Il fatto è questo: per riequilibrare il karma del mortifero inceneritore, sono presenti in giro per il borgo delle graziose ecostazioni dove portare tutti quei rifiuti che non si può o non si riesce a far entrare nei bidoncini dell’umido, nei sacchetti del mistomare o nei cassonetti del solo il cazzo sa cosa. Quando dico "ecostazione" non dovete pensare ad una discarica, ma ad un centro di raccolta pulito come la lobby di una banca svizzera, con tanti container differenziati per colore e contenuto: in uno ci vanno i vetri, in un altro i legni, nel terzo il materiale edile, nel quarto gli operai usati ed in uno degli ultimi tutto quello che non ci stava dalle altre parti.

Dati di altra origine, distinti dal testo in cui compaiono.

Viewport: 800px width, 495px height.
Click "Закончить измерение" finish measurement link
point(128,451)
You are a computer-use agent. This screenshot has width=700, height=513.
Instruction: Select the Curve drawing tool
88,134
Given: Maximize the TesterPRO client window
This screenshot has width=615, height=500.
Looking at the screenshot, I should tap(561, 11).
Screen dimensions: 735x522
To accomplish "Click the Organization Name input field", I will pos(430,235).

Dato che viviamo pur sempre in una società del consumo con molti scarti, alcuni intraprendenti stranieri si dovevano essere accorti che assieme all’immondizia la gente buttava via un sacco di cose che potevano essere riutilizzabili, o riparabili: vecchi televisori, mobilio, vestiti usati, scarpe, specchi, ciarpame assortito. Si erano organizzati, in tre-quattro, eh, mica un’orda, per avvicinare ogni auto che si fermava o attendeva paziente in coda, ispezionandone il carico e cercando di accaparrarsi eventuali reperti vagamente utili, che accatastavano da una parte e portavano via a fine giornata. Qualcuno si sarà anche chiesto se magari la rivendessero, la roba che recuperavano a gratis. Ma era (è) comunque monnezza, oggetti che non servivano più ai loro proprietari e che stavani per essere buttati via, e poi non è che questi ti saltassero sul cofano o ti minacciassero con il coltello per avere il tuo vecchio tavolino del soggiorno, alla peggio ti facevano perdere trenta secondi con le loro inquisizioni assillanti, allungando il collo per spiare negli scatoloni e qualche volta le mani.

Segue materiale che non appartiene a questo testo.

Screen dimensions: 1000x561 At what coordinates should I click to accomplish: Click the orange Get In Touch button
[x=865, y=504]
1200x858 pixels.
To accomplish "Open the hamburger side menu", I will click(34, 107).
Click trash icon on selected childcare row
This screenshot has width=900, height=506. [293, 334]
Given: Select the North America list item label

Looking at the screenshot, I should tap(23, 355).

Non dubito che qualcuno potesse trovarli fastidiosi, qualcuno deve persino aver pensato che il loro spirito d’iniziativa rendesse quegli angoli di borgo pallidamente simili alla periferia di Bombay, e non aiutava certo il fatto che la maggior parte di loro avesse una pigmentazione della pelle piuttosto scura. E poi, in fin dei conti, non producevano nulla e si appropriavano di qualcosa che non avevano comprato, per non parlare del fatto che ai borgonativi in genere non piace che uno sconosciuto rivolga loro la parola. Di conseguenza, un bel giorno esce questa ordinanza comunale e bang! Spariti di colpo i molestatori dalle ecostazioni, multe a chi chiede e a chi consegna i rifiuti, e più nessuno a salvare la monnezza dal proprio ineludibile destino.
Può sembrare paradossale, con tutti i discorsi che si fanno sulla necessità di ridurre la produzione di rifiuti, riciclare e riutilizzare, può sembrare un controsenso irragionevole impedire che qualcuno recuperi gli scarti del consumo e rimandi il momento della loro distruzione, ma suppongo risponda ad una qualche logica profonda difficile da comprendere per chi vive lontano da queste aride lande, un problema più di senso del possesso che di ordine pubblico, del tipo che, uhmpf, i nostri rifiuti sono nostri, esclusivamente nostri, li abbiamo fatti noi, e guai a chi ce li tocca.
Note estemporanee di zio Lusky:
State alla larga dagli anarchici informali, gli anarchici per bene si riconoscono perché danno sempre del lei e dicono buongiorno, buonasera, prego, si accomodi, e grazie.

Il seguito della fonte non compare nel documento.